全日本ボイラー大会とは、毎年11月に全国のボイラー関係者が一堂に会して特別講演、優良ボイラー技士などの表彰、研究発表、パネルディスカッション等を行う、一般社団法人日本ボイラ協会が主催する全国大会です。その中でボイラー技術等に関する優良な論文に対し、技術高度化奨励賞が授与されています。
今回受賞の技術論文「産業ボイラー向け高性能水素バーナの開発」は、2022年11月の第60回全日本ボイラー大会にて研究成果として発表し、さらに「ボイラー研究」誌向け論文として執筆したもので、それが本年度の同賞受賞対象となりました。
本論文には、産業ボイラー向け高性能水素バーナの開発に加えて、実機への投入・適用に向けた試験内容や技術的な検証に至るまで詳細に記載した点が評価され受賞に至りました。

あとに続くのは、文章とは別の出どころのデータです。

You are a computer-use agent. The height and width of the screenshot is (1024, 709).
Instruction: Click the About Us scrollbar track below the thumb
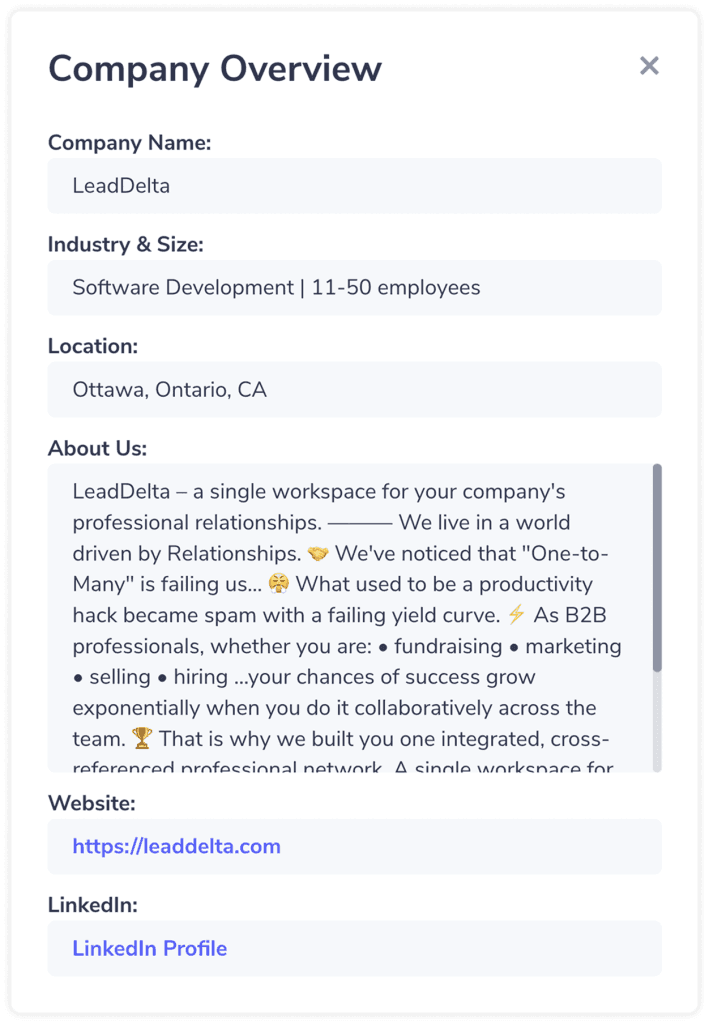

執筆者の上妻は長年ボイラー開発業務に従事しており、2016年度からボイラー燃焼装置の詳細設計業務及びボイラー燃焼器の開発業務に、2020年度からは国立研究開発法人新エネルギー・産業技術総合開発機構(NEDO)の助成事業※の下、産業ボイラー向け水素バーナの開発業務に実務担当として携わってきました。
当社は産業ボイラー向け高性能水素バーナの開発を既に完了させており、今後はその技術の社会実装を進め、水素焚ボイラーの普及で脱炭素社会の実現、及びエネルギー資源の多様化による日本の製造業強靭化に貢献していきます。
技術論文「産業ボイラー向け高性能水素バーナの開発」の概要は下記の通りです。
概要:脱炭素社会の構築に向けて水素利用の拡大が急務であり、早期の水素の大規模利用における課題の解決が求められる。既存の化石燃料を利用するボイラーの燃料を水素へと転換することで、既存設備を有効活用した経済的かつ迅速な水素導入が可能となる。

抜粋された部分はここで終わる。